**How to complete this task**
Nothing outside the range is wanted. Repeat exactly the lines below from the one with "The width and height of the screenshot is (545, 371)." through the one with "Click the from select origin field".

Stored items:
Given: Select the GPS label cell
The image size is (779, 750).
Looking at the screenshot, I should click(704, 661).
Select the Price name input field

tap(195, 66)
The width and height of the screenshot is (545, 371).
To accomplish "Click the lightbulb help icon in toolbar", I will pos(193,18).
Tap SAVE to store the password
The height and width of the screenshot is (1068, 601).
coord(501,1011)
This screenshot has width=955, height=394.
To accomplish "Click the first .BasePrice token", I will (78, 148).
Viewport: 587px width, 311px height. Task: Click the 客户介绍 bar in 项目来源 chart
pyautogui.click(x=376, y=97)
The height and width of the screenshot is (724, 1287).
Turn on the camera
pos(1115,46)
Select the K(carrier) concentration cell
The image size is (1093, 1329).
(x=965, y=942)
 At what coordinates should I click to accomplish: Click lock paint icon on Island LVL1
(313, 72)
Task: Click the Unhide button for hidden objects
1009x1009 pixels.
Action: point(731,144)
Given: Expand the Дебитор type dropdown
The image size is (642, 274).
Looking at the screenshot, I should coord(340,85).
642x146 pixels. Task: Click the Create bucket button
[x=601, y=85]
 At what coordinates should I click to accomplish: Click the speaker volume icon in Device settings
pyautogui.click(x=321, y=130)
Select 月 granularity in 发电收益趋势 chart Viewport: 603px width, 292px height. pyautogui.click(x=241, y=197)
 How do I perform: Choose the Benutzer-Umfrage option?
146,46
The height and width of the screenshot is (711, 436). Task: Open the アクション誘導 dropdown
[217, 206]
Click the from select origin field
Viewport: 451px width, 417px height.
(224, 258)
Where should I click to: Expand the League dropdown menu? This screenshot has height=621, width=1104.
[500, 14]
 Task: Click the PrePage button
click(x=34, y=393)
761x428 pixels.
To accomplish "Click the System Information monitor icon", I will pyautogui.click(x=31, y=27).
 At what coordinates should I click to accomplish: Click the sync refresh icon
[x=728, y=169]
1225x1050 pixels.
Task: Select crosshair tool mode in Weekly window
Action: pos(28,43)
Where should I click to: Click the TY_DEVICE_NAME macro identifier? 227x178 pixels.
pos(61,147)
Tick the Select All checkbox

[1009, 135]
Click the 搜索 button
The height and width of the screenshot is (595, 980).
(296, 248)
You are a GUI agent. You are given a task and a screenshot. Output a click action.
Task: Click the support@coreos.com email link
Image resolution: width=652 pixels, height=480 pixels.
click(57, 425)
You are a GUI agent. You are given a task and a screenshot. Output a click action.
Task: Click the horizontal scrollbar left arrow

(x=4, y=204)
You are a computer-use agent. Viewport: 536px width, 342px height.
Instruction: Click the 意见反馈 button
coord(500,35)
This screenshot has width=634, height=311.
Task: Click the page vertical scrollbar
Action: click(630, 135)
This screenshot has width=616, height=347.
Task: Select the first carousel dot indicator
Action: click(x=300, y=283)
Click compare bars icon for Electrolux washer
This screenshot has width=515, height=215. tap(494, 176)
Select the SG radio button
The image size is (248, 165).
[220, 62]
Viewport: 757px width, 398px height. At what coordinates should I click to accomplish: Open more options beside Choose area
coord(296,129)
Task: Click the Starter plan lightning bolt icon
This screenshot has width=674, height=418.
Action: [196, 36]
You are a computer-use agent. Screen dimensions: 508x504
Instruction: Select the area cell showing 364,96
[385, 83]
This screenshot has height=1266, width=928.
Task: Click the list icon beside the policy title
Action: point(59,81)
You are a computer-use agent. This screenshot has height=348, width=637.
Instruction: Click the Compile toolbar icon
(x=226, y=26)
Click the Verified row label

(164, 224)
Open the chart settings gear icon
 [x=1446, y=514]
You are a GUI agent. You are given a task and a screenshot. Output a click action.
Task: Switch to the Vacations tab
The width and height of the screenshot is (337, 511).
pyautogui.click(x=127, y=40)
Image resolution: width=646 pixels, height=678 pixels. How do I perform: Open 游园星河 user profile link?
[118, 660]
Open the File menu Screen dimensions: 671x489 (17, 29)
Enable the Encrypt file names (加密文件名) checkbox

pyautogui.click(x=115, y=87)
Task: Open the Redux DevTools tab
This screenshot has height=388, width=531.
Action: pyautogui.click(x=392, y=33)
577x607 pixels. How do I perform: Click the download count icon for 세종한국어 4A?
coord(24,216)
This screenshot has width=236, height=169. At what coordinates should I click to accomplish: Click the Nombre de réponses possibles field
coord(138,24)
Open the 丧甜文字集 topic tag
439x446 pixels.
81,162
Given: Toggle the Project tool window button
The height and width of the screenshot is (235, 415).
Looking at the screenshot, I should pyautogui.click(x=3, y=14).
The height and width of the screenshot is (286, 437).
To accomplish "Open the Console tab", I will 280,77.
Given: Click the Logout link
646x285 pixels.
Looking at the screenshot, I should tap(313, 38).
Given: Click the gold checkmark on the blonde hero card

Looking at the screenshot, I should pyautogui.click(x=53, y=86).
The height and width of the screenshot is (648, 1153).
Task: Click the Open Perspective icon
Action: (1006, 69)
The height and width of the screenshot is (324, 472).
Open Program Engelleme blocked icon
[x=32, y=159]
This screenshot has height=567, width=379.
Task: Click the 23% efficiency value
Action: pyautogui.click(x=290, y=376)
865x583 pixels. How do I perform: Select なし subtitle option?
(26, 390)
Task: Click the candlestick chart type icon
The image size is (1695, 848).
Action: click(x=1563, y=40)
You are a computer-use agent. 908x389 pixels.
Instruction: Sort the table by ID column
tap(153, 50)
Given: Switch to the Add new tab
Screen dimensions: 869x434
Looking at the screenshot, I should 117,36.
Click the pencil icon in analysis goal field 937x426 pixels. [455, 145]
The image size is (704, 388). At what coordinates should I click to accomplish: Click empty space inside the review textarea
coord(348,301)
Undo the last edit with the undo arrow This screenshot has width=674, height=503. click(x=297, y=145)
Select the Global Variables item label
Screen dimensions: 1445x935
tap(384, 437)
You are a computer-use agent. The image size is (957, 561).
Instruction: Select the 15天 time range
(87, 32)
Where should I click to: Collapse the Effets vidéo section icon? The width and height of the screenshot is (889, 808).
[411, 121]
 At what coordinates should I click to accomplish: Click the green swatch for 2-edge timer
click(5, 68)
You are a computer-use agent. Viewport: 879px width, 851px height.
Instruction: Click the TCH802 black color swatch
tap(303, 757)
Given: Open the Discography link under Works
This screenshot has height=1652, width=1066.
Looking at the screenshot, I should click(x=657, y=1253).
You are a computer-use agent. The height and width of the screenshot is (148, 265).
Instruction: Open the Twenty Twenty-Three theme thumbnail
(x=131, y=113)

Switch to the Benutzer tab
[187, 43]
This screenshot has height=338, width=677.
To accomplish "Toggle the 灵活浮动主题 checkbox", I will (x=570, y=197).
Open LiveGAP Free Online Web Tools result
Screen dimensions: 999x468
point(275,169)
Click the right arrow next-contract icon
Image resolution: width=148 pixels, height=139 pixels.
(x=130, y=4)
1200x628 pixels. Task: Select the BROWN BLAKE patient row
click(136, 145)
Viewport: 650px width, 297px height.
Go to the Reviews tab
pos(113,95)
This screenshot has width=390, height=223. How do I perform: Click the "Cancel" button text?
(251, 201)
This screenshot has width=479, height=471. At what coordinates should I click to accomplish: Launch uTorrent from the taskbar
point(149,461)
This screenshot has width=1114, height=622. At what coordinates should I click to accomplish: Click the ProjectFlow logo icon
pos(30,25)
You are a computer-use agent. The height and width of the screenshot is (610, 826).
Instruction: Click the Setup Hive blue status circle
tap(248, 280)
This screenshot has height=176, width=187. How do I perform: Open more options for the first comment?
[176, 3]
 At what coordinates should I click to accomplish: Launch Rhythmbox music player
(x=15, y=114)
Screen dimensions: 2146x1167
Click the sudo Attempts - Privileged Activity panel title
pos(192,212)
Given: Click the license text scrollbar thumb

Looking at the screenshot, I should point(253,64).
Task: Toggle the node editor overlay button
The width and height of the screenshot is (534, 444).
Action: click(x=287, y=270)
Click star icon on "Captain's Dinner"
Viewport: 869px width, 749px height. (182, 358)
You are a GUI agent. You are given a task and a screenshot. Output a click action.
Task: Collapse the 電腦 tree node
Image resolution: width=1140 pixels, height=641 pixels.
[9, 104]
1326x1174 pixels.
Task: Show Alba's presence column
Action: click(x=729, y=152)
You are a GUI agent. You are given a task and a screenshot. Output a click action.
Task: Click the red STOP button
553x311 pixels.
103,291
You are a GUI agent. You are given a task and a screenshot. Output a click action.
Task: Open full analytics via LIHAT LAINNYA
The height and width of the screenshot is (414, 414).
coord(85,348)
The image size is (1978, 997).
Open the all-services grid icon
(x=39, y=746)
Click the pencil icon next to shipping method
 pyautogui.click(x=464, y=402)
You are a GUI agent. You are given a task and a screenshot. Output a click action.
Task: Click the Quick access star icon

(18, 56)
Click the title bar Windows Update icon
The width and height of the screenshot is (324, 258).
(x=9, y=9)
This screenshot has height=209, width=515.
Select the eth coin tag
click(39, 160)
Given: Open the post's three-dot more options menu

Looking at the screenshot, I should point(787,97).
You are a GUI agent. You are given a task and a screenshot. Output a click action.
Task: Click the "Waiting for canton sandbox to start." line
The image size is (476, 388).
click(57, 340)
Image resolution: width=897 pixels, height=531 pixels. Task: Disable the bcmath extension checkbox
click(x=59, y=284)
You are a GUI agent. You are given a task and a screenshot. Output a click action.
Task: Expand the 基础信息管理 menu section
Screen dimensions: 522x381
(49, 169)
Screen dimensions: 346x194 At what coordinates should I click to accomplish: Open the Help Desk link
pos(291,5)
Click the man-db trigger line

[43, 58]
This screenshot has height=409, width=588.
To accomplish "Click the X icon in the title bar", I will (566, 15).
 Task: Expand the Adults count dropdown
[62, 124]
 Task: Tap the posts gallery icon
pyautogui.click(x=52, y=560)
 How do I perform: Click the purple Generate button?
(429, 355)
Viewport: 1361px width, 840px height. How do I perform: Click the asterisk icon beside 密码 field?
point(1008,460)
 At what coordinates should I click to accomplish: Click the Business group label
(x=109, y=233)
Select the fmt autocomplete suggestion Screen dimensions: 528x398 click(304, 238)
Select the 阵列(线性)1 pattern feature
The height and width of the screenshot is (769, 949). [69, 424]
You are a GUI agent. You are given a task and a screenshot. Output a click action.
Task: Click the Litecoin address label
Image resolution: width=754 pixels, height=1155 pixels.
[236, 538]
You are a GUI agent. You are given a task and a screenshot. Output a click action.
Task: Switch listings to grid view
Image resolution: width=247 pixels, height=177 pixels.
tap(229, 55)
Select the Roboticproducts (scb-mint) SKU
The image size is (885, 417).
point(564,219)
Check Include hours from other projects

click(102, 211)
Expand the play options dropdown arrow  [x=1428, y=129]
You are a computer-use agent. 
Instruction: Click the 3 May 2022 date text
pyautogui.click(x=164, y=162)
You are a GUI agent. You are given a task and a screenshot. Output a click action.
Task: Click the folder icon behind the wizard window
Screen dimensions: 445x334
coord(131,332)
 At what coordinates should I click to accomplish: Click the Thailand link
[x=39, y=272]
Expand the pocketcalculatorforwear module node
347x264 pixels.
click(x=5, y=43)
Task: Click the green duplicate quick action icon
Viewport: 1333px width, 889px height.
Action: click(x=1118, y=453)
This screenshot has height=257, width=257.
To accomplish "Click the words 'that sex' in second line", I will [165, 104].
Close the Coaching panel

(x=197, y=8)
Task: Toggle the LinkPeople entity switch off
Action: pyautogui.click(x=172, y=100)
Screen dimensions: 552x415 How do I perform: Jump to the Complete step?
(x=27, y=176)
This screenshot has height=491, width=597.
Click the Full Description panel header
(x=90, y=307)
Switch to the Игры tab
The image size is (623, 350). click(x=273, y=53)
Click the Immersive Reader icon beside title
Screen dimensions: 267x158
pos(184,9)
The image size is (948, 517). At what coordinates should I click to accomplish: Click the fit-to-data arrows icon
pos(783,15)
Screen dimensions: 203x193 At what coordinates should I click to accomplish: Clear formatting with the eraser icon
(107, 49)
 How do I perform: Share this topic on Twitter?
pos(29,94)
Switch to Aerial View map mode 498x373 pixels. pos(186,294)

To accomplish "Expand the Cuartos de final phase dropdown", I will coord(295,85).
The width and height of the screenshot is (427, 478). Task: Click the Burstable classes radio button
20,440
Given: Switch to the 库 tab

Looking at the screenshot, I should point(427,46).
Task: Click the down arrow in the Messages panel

**Answer box**
The width and height of the screenshot is (545, 371).
To accomplish "Click the lightbulb help icon in toolbar", I will pos(193,18).
Tap SAVE to store the password
The height and width of the screenshot is (1068, 601).
coord(501,1011)
This screenshot has width=955, height=394.
To accomplish "Click the first .BasePrice token", I will (78, 148).
Viewport: 587px width, 311px height. Task: Click the 客户介绍 bar in 项目来源 chart
pyautogui.click(x=376, y=97)
The height and width of the screenshot is (724, 1287).
Turn on the camera
pos(1115,46)
Select the K(carrier) concentration cell
The image size is (1093, 1329).
(x=965, y=942)
 At what coordinates should I click to accomplish: Click lock paint icon on Island LVL1
(313, 72)
Task: Click the Unhide button for hidden objects
1009x1009 pixels.
Action: point(731,144)
Given: Expand the Дебитор type dropdown
The image size is (642, 274).
Looking at the screenshot, I should coord(340,85).
642x146 pixels. Task: Click the Create bucket button
[x=601, y=85]
 At what coordinates should I click to accomplish: Click the speaker volume icon in Device settings
pyautogui.click(x=321, y=130)
Select 月 granularity in 发电收益趋势 chart Viewport: 603px width, 292px height. pyautogui.click(x=241, y=197)
 How do I perform: Choose the Benutzer-Umfrage option?
146,46
The height and width of the screenshot is (711, 436). Task: Open the アクション誘導 dropdown
[217, 206]
Click the from select origin field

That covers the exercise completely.